== What you will do ==
Say how many lines in the records contain the string "Screenshot", giving the number by itself.

Stored data:
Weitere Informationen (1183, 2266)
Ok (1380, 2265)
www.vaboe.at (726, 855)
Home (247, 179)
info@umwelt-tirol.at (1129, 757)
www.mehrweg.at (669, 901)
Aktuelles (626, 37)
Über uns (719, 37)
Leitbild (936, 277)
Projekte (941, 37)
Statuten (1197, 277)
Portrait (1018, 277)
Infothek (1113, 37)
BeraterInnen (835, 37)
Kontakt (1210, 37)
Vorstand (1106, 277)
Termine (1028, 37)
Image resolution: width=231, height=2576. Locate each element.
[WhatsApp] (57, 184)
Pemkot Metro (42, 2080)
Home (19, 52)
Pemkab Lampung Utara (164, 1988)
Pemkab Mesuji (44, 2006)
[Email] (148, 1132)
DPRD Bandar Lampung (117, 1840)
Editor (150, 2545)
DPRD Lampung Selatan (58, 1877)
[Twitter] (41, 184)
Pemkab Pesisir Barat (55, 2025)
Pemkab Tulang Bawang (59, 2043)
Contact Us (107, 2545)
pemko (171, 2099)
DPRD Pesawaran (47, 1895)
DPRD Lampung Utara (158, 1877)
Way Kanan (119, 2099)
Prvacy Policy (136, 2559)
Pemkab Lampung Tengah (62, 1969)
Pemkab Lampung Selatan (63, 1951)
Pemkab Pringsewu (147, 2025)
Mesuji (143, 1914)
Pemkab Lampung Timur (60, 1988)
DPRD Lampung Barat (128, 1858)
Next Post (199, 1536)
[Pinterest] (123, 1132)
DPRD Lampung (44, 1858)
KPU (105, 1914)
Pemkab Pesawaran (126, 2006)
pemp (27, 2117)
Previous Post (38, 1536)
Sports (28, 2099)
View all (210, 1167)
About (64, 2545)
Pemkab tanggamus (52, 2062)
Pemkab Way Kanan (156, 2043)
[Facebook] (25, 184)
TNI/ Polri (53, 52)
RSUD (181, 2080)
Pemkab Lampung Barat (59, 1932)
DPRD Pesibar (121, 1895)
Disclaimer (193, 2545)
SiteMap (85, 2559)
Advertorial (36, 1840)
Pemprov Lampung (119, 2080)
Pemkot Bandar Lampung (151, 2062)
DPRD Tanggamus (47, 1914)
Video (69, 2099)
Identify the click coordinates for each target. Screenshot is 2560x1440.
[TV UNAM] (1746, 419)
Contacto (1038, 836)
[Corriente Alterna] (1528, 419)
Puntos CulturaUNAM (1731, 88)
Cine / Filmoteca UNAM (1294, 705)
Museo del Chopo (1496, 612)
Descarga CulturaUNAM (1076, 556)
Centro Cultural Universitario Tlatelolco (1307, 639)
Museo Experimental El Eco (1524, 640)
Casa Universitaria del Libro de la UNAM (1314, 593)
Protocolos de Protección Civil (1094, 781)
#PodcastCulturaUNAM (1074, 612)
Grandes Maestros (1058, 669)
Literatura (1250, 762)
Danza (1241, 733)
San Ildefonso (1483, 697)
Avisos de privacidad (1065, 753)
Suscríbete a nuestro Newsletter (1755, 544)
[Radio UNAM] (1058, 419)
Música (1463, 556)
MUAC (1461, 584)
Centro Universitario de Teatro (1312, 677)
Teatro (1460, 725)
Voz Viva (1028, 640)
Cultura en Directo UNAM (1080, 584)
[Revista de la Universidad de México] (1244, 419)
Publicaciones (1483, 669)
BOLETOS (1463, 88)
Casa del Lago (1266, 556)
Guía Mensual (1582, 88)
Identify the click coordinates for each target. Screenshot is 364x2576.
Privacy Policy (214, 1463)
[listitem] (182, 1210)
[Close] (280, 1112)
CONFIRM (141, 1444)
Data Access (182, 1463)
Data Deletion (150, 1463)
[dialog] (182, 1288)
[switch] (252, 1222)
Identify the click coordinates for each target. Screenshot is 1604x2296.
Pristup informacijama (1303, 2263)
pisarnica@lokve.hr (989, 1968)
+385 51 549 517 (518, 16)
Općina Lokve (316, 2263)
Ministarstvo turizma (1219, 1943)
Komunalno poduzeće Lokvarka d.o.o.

== Result ==
3